* Given exercise
Pull out every item below verbatim, leaving each line unchanged.

········

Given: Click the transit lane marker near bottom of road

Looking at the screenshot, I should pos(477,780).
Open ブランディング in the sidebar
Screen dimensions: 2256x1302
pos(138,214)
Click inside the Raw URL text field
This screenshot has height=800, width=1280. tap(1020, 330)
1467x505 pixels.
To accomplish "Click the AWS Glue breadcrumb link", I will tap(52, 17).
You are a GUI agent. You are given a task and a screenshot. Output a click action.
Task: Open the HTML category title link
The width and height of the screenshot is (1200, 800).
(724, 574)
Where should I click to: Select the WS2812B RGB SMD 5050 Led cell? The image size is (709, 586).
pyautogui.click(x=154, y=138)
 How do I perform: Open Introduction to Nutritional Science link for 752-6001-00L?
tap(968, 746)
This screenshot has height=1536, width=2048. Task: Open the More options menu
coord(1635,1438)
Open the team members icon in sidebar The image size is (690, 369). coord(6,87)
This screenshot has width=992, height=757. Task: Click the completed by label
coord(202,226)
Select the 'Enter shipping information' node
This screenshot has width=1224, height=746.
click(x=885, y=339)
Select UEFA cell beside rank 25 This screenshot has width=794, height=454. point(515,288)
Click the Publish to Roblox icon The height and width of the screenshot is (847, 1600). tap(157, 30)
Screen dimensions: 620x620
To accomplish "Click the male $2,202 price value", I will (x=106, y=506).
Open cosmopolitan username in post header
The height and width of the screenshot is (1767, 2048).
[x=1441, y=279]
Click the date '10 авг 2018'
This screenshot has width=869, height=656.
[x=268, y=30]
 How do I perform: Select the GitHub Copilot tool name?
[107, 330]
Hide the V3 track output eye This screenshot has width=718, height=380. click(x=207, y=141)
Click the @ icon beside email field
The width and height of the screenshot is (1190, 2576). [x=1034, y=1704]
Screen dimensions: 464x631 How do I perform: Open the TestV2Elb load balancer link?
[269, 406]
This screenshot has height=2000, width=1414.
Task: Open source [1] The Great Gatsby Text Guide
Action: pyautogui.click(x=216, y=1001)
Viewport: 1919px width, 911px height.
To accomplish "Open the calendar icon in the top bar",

········

* Finished exercise
Given: Click the transit lane marker near bottom of road

Looking at the screenshot, I should pos(477,780).
Open ブランディング in the sidebar
Screen dimensions: 2256x1302
pos(138,214)
Click inside the Raw URL text field
This screenshot has height=800, width=1280. tap(1020, 330)
1467x505 pixels.
To accomplish "Click the AWS Glue breadcrumb link", I will tap(52, 17).
You are a GUI agent. You are given a task and a screenshot. Output a click action.
Task: Open the HTML category title link
The width and height of the screenshot is (1200, 800).
(724, 574)
Where should I click to: Select the WS2812B RGB SMD 5050 Led cell? The image size is (709, 586).
pyautogui.click(x=154, y=138)
 How do I perform: Open Introduction to Nutritional Science link for 752-6001-00L?
tap(968, 746)
This screenshot has height=1536, width=2048. Task: Open the More options menu
coord(1635,1438)
Open the team members icon in sidebar The image size is (690, 369). coord(6,87)
This screenshot has width=992, height=757. Task: Click the completed by label
coord(202,226)
Select the 'Enter shipping information' node
This screenshot has width=1224, height=746.
click(x=885, y=339)
Select UEFA cell beside rank 25 This screenshot has width=794, height=454. point(515,288)
Click the Publish to Roblox icon The height and width of the screenshot is (847, 1600). tap(157, 30)
Screen dimensions: 620x620
To accomplish "Click the male $2,202 price value", I will (x=106, y=506).
Open cosmopolitan username in post header
The height and width of the screenshot is (1767, 2048).
[x=1441, y=279]
Click the date '10 авг 2018'
This screenshot has width=869, height=656.
[x=268, y=30]
 How do I perform: Select the GitHub Copilot tool name?
[107, 330]
Hide the V3 track output eye This screenshot has width=718, height=380. click(x=207, y=141)
Click the @ icon beside email field
The width and height of the screenshot is (1190, 2576). [x=1034, y=1704]
Screen dimensions: 464x631 How do I perform: Open the TestV2Elb load balancer link?
[269, 406]
This screenshot has height=2000, width=1414.
Task: Open source [1] The Great Gatsby Text Guide
Action: pyautogui.click(x=216, y=1001)
Viewport: 1919px width, 911px height.
To accomplish "Open the calendar icon in the top bar",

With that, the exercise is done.